Tuesday, August 15, 2006

Agile & Blended Shore Projects

My whitepaper is finally published. It's titled "Adapting the Agile Unified Process to Blended Shore Projects." You can read it here.

I have put nearly all of my recommendations into practice and they are working. Our next step is to collect more metrics to help us plan the project.

New Metrics
  • Use Function Point Analysis to create estimates by feature
  • Review & update FPA estimates after each iteration
  • Record the number of function points per feature in the Product Backlog
  • Record the actual effort for each feature after it is implemented
  • Team Productivity = Total # of function points implemented in an iteration
  • Track actual effort per function point
  • Track team productivity over time; the trend should be that the team's productivity increases as they become more familiar with the domain and technology
What's Working
  • Product Backlog as the master feature set
  • Iteration (Sprint) Backlog for each team
  • Daily Scrum
  • Iteration Assessments (Sprint Review Meetings)
  • Iteration Planning Sessions (Sprint Planning Sessions)
  • Early and frequent delivery to QC within an iteration
  • Storyboards
  • Modeling
Challenges
  • No automated test tools are available for Avalon/WinFX
  • Technical reviews of requirements are not conducted soon enough; we plan to bring more technical resources onshore to close the communication gap
  • Tracking rework and changes; we have revised our change control process so we have a record of the changes requested and the effort to implement each
This is fun and it's working well!!!

Wednesday, July 12, 2006

My next assignment

Since I am the only certified ScrumMaster in our company, I have been tasked with creating a "plan" for how I would run an agile/scrum project with our blended-shore model. Things I need to consider:

  1. How will this affect/be different than our existing RUP process?
  2. Would applying this "plan" to a project jeapordize our CCMi Level 5 certification, if at all?
  3. What training would people on the project need?
  4. What communication mechanisms should the team use?
  5. Do I need to have the "best" people place on this project? What skills sets will I need?
  6. Team size
  7. Offshore team location (India, Vietnam, or both)
Fortunately for me, there has been much research done already in this area and I have plenty of materials to help me get started.

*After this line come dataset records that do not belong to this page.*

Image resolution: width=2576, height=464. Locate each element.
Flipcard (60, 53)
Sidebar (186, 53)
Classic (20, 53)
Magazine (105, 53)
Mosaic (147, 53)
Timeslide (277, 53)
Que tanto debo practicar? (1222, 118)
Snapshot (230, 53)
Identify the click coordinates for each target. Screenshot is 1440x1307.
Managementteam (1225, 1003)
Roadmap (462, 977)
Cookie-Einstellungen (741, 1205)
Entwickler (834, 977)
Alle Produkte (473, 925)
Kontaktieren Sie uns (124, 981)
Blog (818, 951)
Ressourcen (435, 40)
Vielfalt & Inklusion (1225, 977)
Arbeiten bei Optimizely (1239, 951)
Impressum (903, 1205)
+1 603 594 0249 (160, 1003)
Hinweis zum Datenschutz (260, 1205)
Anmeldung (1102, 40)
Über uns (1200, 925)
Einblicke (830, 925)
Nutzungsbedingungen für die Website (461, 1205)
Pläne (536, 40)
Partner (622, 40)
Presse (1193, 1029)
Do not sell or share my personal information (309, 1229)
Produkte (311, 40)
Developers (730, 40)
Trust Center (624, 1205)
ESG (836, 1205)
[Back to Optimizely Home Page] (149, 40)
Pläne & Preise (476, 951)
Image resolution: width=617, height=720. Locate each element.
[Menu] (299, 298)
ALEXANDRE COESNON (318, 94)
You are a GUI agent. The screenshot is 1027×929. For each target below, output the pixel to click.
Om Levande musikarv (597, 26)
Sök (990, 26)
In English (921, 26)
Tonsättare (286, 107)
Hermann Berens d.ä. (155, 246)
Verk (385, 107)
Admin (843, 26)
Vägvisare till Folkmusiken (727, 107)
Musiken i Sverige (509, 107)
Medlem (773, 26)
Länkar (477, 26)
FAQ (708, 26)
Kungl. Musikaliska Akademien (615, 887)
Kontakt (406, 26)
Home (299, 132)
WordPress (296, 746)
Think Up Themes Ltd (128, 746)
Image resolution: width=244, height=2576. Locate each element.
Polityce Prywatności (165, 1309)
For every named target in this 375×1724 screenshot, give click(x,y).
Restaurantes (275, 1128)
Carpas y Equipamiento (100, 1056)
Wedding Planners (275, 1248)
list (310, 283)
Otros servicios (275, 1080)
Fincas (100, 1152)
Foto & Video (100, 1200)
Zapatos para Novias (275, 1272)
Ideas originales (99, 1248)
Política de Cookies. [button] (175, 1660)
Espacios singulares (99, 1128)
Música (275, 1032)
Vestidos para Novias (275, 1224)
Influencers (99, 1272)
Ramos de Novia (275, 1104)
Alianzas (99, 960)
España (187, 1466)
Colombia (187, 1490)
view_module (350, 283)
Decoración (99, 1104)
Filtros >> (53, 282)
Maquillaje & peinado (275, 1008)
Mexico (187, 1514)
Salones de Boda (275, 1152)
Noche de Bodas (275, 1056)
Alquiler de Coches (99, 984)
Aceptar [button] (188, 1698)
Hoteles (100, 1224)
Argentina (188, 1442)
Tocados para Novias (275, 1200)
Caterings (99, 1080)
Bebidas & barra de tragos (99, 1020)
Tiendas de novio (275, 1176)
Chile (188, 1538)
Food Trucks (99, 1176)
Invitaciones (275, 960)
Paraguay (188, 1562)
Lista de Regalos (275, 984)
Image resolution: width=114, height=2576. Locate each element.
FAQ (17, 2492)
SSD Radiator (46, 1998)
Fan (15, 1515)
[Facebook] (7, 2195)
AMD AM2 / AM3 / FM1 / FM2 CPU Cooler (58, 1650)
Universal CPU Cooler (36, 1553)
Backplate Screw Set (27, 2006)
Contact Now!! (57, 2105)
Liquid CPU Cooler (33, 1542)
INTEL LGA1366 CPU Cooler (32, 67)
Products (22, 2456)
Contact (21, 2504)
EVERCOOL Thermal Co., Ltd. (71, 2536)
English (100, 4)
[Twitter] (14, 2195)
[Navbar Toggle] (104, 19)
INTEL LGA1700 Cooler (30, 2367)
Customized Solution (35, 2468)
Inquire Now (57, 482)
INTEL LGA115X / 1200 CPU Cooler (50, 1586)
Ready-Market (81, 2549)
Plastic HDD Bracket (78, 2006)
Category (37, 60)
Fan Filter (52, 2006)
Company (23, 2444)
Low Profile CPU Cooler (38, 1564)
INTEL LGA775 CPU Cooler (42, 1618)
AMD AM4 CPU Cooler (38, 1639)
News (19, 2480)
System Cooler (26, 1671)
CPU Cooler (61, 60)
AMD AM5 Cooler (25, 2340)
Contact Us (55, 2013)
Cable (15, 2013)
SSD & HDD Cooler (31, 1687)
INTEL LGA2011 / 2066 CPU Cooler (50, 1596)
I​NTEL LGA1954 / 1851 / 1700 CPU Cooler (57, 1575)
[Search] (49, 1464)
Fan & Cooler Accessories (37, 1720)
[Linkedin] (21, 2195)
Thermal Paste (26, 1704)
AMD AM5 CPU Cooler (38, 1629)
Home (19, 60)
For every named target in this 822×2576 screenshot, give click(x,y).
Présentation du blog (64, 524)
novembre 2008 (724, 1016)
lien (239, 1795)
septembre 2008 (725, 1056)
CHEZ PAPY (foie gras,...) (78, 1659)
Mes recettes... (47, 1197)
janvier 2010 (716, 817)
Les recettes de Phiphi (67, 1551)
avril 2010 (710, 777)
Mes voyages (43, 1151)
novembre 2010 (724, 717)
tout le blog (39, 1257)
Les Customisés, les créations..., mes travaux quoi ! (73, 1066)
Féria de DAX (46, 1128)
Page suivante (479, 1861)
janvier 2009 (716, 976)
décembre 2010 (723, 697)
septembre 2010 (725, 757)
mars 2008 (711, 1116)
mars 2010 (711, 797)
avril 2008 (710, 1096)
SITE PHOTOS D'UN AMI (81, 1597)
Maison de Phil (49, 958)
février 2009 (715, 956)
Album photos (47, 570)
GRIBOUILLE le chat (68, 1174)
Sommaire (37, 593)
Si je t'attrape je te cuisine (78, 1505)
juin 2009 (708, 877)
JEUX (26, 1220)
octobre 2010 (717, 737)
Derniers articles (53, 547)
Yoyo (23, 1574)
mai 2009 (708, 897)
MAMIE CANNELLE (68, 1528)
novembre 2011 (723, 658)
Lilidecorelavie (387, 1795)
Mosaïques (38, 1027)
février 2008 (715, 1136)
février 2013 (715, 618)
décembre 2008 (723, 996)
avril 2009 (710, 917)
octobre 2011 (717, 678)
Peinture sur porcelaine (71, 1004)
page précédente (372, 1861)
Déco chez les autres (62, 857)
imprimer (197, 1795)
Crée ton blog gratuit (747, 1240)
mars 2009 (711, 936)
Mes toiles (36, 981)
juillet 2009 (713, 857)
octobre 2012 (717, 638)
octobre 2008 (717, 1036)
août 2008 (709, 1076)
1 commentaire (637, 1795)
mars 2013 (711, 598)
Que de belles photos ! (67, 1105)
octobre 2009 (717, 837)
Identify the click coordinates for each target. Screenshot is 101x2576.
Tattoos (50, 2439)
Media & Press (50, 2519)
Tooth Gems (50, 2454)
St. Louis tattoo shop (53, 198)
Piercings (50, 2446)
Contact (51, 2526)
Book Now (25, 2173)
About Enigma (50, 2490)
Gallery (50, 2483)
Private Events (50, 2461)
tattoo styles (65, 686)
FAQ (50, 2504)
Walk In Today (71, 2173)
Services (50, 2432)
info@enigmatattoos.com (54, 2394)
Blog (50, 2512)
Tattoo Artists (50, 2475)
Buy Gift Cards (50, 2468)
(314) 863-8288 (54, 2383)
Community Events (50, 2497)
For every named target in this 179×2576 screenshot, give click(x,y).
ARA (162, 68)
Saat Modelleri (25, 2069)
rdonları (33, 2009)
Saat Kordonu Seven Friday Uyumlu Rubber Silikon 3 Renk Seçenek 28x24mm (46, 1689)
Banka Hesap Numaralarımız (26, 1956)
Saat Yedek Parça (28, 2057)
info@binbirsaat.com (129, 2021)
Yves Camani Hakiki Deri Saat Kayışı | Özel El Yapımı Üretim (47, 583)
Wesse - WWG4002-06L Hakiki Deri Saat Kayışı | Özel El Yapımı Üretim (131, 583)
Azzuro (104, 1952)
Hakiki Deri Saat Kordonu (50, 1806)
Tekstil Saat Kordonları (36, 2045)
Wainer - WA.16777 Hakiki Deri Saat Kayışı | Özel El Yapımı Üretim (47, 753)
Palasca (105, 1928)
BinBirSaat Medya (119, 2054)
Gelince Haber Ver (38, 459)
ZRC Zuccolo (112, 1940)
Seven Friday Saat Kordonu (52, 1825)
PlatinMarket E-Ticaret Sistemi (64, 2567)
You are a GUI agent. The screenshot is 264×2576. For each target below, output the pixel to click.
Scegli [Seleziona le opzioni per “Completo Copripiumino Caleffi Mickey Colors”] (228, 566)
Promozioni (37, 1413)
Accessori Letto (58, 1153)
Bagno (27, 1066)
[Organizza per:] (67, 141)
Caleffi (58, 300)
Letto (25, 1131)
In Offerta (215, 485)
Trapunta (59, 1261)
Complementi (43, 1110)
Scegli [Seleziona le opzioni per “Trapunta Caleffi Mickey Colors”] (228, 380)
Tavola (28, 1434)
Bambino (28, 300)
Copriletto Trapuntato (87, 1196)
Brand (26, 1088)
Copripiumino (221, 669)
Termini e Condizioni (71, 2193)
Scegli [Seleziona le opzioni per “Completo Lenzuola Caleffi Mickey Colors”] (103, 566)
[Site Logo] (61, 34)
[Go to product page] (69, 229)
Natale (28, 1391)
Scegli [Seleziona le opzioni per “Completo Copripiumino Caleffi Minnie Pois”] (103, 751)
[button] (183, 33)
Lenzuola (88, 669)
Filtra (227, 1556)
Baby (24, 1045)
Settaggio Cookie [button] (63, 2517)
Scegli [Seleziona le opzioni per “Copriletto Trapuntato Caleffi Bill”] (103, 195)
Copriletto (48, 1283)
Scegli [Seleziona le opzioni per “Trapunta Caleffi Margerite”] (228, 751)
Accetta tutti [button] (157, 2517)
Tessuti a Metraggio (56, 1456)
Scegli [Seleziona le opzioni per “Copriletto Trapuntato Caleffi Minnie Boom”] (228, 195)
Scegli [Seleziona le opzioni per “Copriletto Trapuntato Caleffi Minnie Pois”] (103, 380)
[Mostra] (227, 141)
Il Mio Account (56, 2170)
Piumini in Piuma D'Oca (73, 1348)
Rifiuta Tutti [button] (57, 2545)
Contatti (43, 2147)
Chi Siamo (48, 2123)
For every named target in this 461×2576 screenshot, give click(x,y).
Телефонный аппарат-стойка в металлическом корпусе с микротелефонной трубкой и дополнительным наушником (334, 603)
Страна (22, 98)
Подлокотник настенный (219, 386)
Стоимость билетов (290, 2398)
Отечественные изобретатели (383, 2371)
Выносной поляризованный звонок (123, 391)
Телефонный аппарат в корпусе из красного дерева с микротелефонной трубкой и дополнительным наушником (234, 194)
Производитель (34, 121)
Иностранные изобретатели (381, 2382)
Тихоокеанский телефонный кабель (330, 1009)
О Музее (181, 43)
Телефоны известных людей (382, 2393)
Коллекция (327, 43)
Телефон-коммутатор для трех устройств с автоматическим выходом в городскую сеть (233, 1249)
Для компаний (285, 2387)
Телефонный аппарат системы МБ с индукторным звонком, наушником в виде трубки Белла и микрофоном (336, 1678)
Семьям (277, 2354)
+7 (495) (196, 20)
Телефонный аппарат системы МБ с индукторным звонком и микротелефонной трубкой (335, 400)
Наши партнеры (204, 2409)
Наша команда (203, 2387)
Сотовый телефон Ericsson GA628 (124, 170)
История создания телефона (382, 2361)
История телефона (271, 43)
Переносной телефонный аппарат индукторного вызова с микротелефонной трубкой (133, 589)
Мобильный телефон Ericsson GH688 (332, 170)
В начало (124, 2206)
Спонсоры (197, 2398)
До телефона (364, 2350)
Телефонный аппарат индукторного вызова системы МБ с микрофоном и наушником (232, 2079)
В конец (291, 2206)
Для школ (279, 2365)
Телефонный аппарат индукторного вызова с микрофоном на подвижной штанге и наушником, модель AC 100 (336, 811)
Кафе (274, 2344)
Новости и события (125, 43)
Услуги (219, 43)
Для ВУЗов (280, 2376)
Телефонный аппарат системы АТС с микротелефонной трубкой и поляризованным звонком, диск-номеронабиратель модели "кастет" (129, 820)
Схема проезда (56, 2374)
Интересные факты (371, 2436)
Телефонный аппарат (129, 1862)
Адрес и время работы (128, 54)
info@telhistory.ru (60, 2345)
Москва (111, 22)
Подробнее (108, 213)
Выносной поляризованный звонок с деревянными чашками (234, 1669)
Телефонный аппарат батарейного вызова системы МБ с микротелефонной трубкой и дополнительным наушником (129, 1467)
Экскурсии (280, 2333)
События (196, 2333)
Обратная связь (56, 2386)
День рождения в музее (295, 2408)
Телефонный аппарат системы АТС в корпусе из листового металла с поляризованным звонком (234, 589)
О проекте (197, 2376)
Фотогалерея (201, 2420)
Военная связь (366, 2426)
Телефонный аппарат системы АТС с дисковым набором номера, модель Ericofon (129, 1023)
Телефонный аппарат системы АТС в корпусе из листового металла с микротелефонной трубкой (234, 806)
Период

Maybe I'll post my plan here along the way to get some feedback (assuming anyone actually reads this blog).

Monday, July 3, 2006

Welcome to The SCRUM Blog!

I am a recently Certified ScrumMaster (CSM) and I have been implementing SCRUM (and Agile) practices and techniques on my projects for the past year. I created this blog in the hopes that it will serve as a discussion area for those of us wanting to implement Agile and SCRUM. I welcome your comments.